How to Protect Your Identity on Facebook
Founder and President, Armstrong Advisory Group
There are more than 7.6 billion people living on the planet and as of the fourth quarter of 2017, about 2.2 billion of them were active Facebook users. With nearly 30% of the world’s population on Facebook, it should come as no surprise that bad-faith actors attempt to leverage such a universal network to gain access to people’s most sensitive information. The most recent high-profile example involved Cambridge Analytica, a London-based data mining company accused of secretly mining the data of more than 50 million Facebook users without permission. Although Facebook denies that a data breach occurred, the situation serves as a reminder that even adults should think twice before sharing their information with strangers.

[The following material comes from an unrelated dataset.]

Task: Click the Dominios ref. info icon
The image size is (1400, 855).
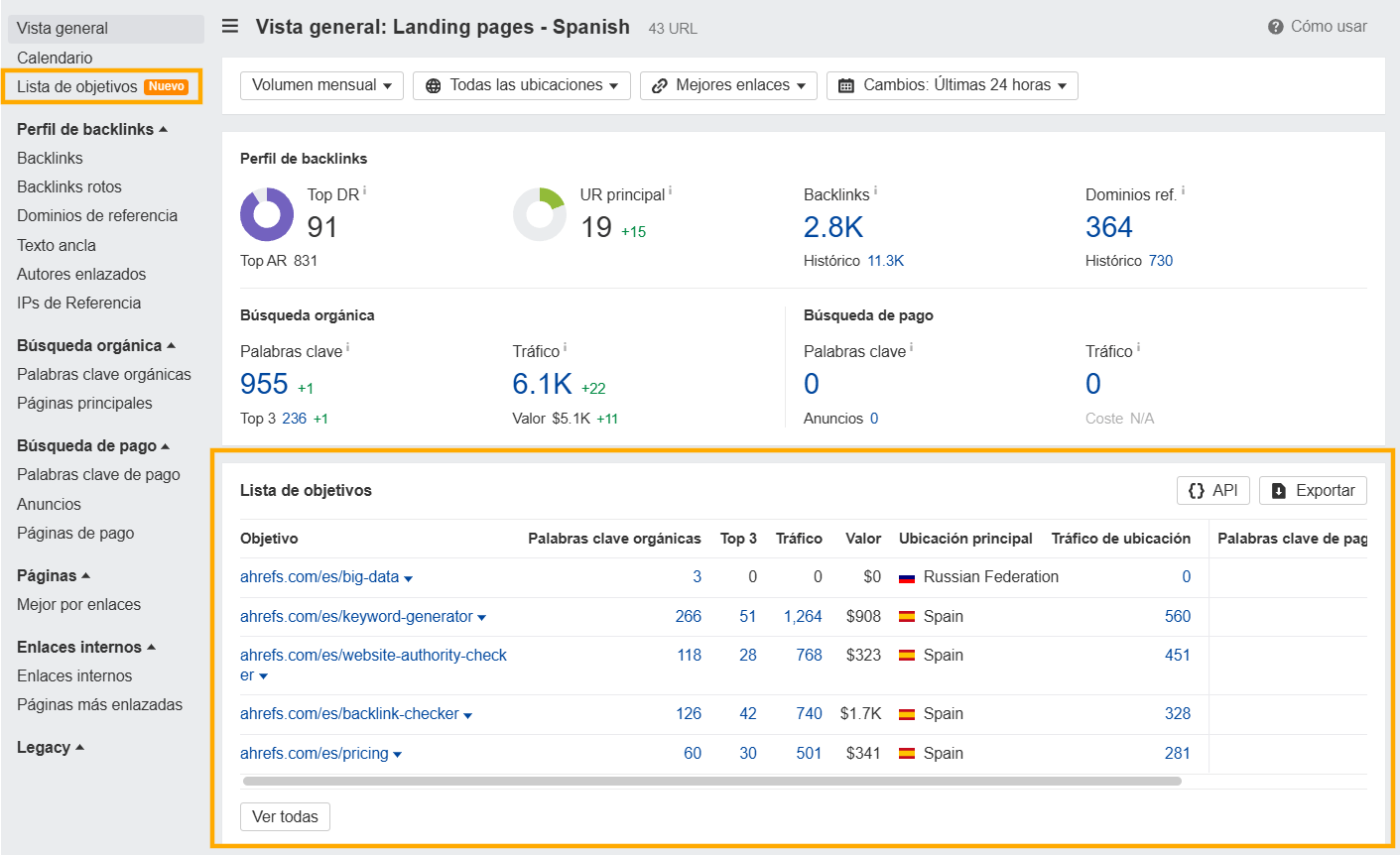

If you are a Facebook user, there are steps you can take to reduce your exposure to risk aside from deactivating your account altogether. First, it is a good idea to avoid playing games or using third-party apps that require you to share information from your Facebook profile such as your list of friends and activity log. Your Facebook activity log keeps track of your likes, comments, and shares, so it is possible for data miners to find information about you and your interests if you give them access to it. You can also adjust your profile’s privacy settings and accept friend requests only from fellow Facebook users you know. Even if you do not use Facebook, it is smart to follow these same guidelines when using any other social media network.
While we are at it, it would be remiss of me not to encourage you to ensure that your identity is secure in other areas. You should consider implementing a multi-factor authentication system for all of your online accounts. For example, two-step authentication provides an extra layer of security: in most cases, you must enter your password and a code sent via text message directly to your mobile phone. Other smart ideas include avoiding unsecured Wi-Fi connections and using strong passwords. You should also be frequently monitoring your bank statements and credit report in order to keep an eye out for cases of identity theft. The world around us is full of people who want nothing more than to steal your personal information by any means necessary in order to profit from your online footprint. It is difficult to stop every data breach or instance of identity theft, but you have the ability to take steps to lower your risk of becoming yet another statistic.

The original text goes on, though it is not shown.